_DIRECTIONS FOR THIS TASK_. Give back, exactly and with nothing else, the lines running from the one that contains "Image resolution: width=932" to the end of the entries below; do not include pictures.

_Source data_.

· · · ·

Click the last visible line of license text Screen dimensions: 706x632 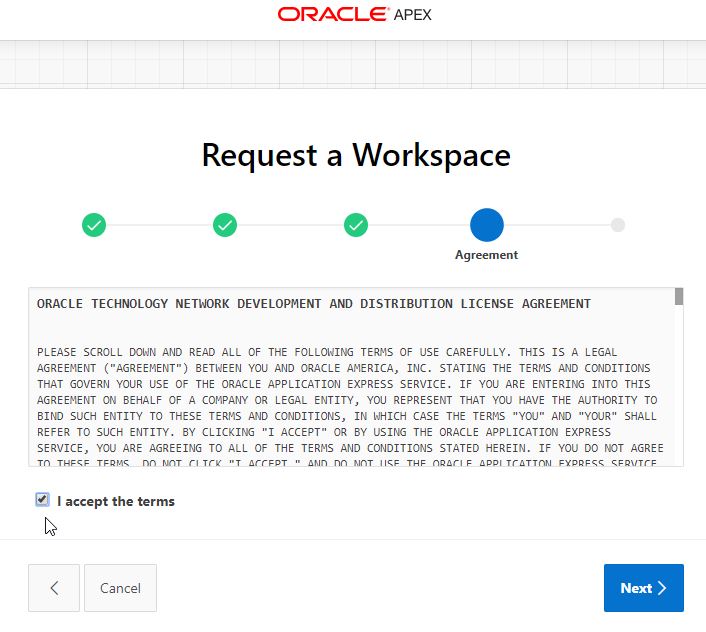point(350,463)
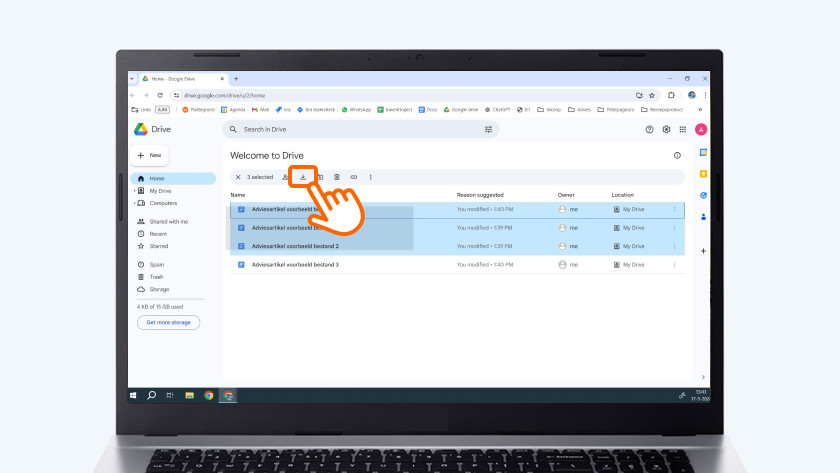This screenshot has height=473, width=840.
Task: Click the Get more storage button
Action: pos(168,323)
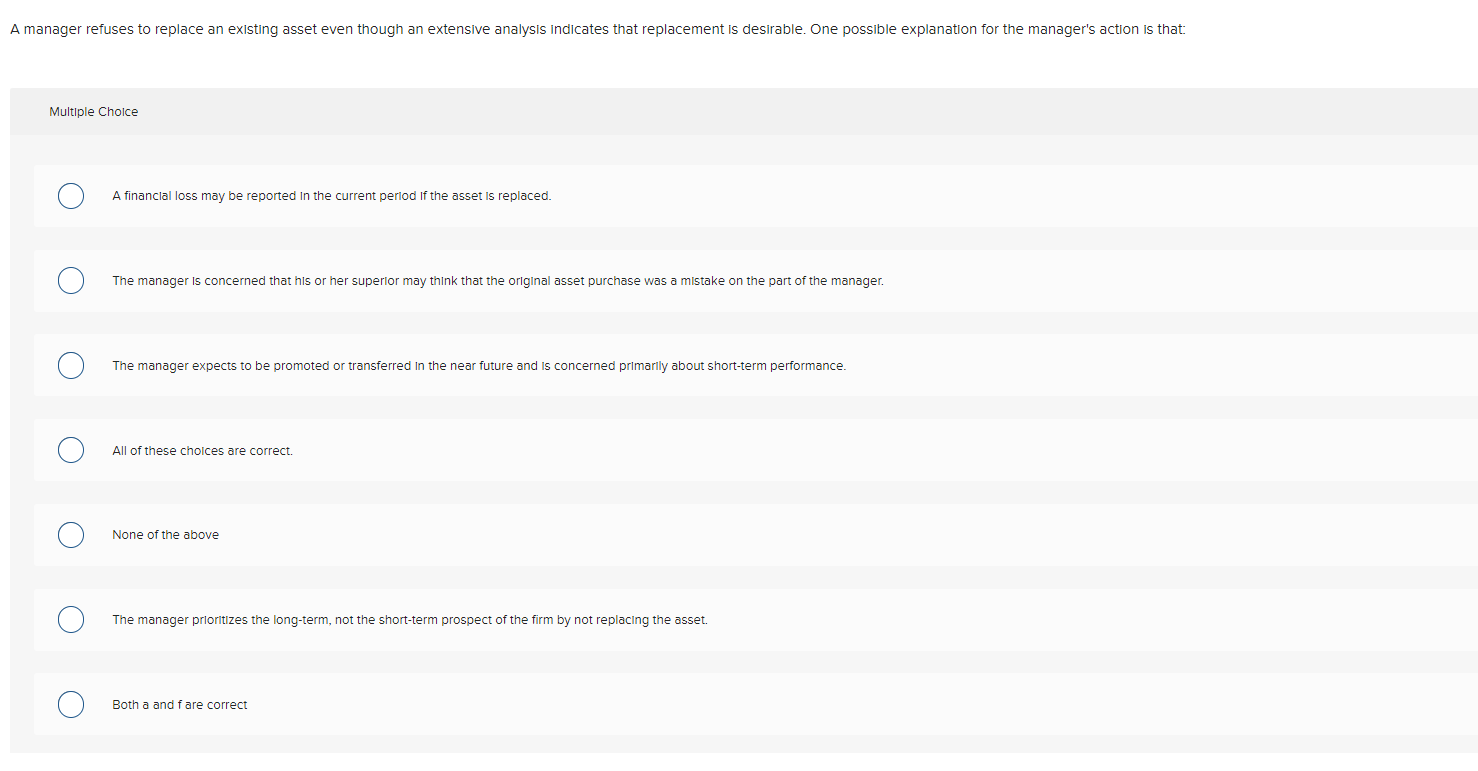
Task: Click the answer mentioning the original asset purchase mistake
Action: click(498, 280)
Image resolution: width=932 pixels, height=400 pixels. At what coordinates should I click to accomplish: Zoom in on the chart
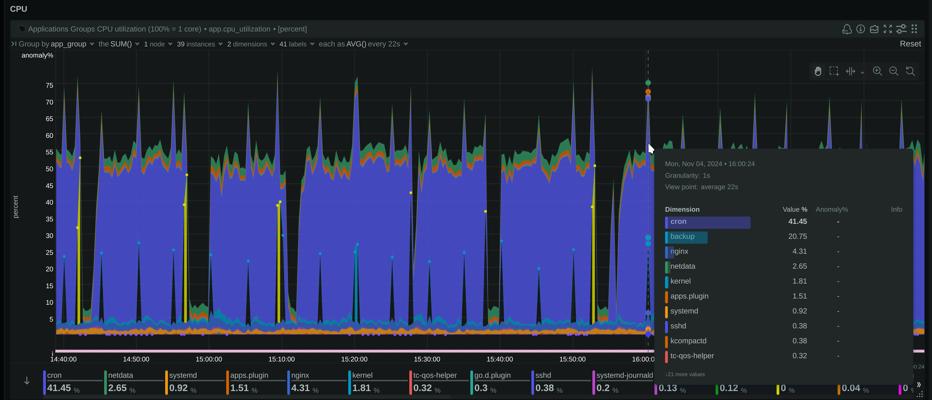[877, 71]
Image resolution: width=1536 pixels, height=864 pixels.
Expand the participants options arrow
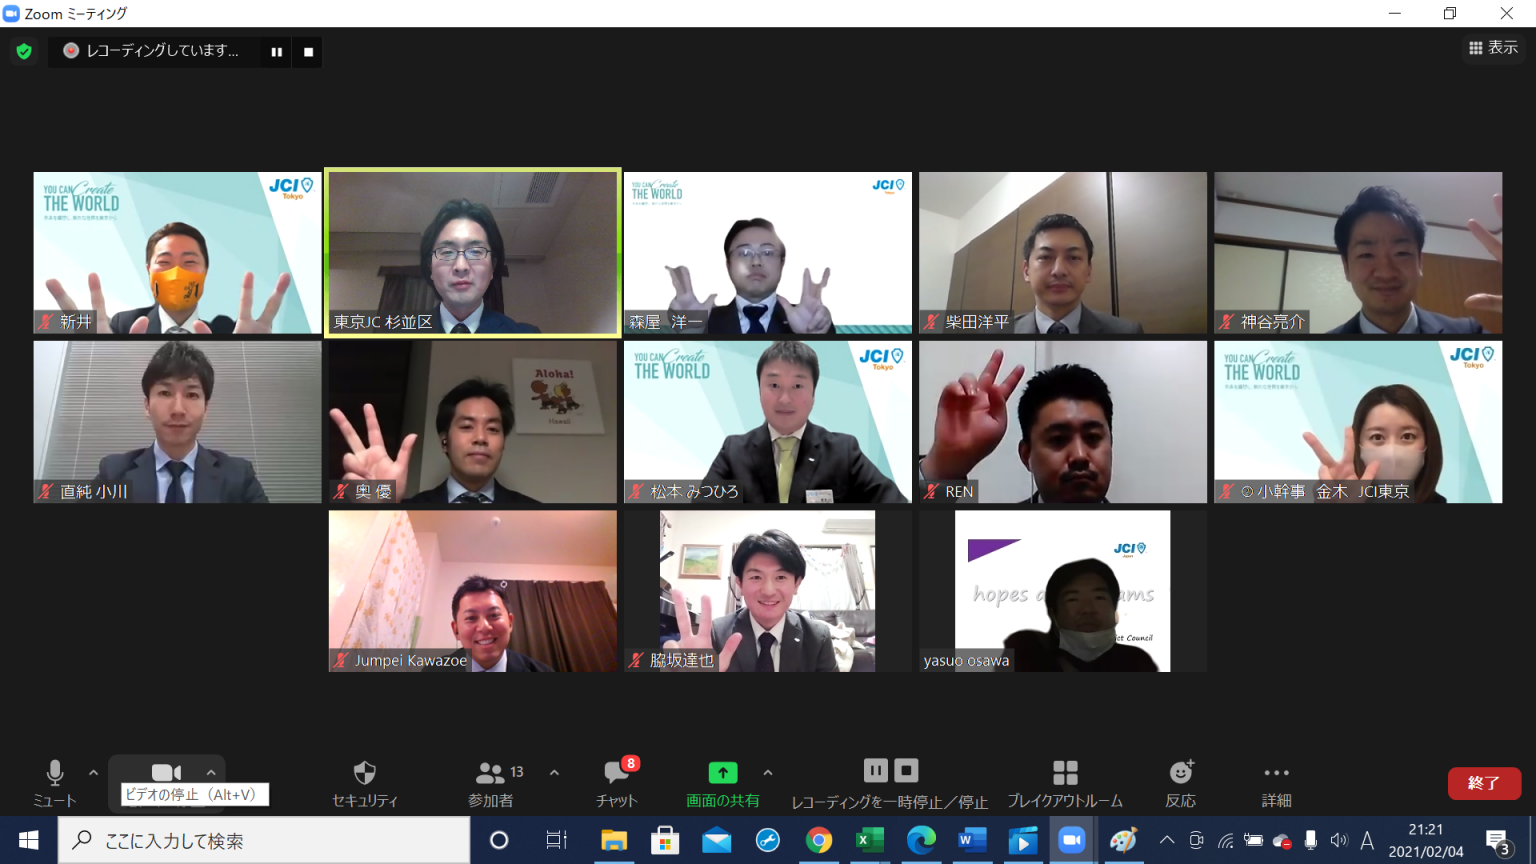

· · · ·

_OUTPUT OF THE TASK_.
Image resolution: width=932 pixels, height=400 pixels. At what coordinates should I click to accomplish: Zoom in on the chart
[877, 71]
Image resolution: width=1536 pixels, height=864 pixels.
Expand the participants options arrow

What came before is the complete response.